Aufgabenliste >>
(1) Wen nennt die Popkolumne unten für die Musik der Titelsequenz von David Finchers „Verblendung“?
(2) Gib aus der Popkolumne unten den Abschnitt wörtlich wieder, der mit den Worten „Um die Jahreswende“ beginnt und mit „und Jan Kedves.“ endet.

Textauszug >>

++++++++++++++++++++

Süddeutsche Zeitung

Die CDs der Woche - Popkolumne:Schluss mit Pop-Schneewittchen

Karen O, die Stones und noch mehr: Beim Rückblick auf das Pop-Jahres 2012 fällt auf, dass es auch von grandiosen Filmsongs, Konzerten unter Freunden und einem einzigartigen Band-Jubiläum geprägt war. Und wer wirklich wissen wollte, wie die sogenannten jungen Leute heute ihre Stars feiern, erfuhr es auch.

Zum Lesen und Hören in unserer Popkolumne. Von Joachim Hentschel

Um die Jahreswende erscheinen selten wichtige Alben. Ein guter Zeitpunkt also, um das Pop-Jahr 2012 zu resümieren. In den vergangenen Wochen bekannten sich schon Karl Bruckmaier, Max Fellmann und Max Scharnigg zu ihren Platten und Pop-Momenten des vergangenen Jahres, heute ist Joachim Hentschel am Zug. Es folgen noch Jens-Christian Rabe und Jan Kedves.

Karen O

Erster bester Moment des Jahres: Die Titelsequenz von David Finchers Filmversion des Kriminalromans "Verblendung" von Stieg-Larsson. Musik: Trent Reznor und Atticus Ross. Gesang: Karen O. Das Stück: "Immigrant Song", offizielle Wikingerhymne der Brustbein-Lockenmachos Led Zeppelin, in dieser neuen Fassung aber wie durch schwarzes Eis gebrüllt, von der unheimlichen Frau.

++++++++++++++++++++

Erfasste Daten >>
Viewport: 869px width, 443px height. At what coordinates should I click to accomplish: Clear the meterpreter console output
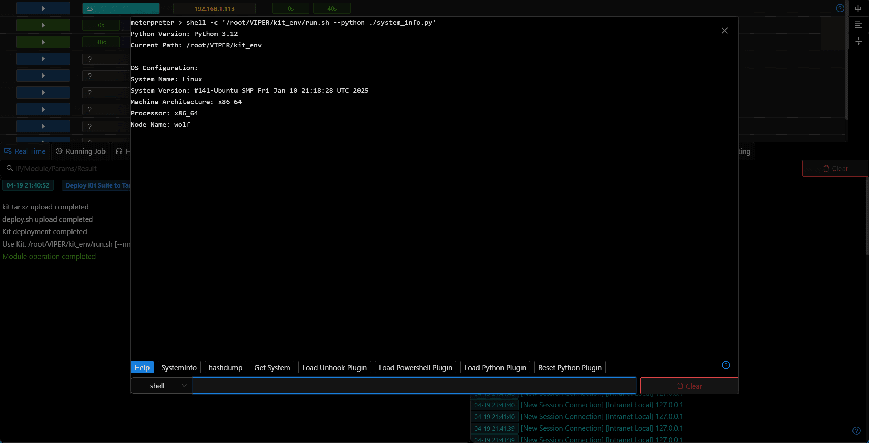pyautogui.click(x=689, y=386)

++++++++++++++++++++

Lösungen >>
(1) Trent Reznor und Atticus Ross.

(2)
Um die Jahreswende erscheinen selten wichtige Alben. Ein guter Zeitpunkt also, um das Pop-Jahr 2012 zu resümieren. In den vergangenen Wochen bekannten sich schon Karl Bruckmaier, Max Fellmann und Max Scharnigg zu ihren Platten und Pop-Momenten des vergangenen Jahres, heute ist Joachim Hentschel am Zug. Es folgen noch Jens-Christian Rabe und Jan Kedves.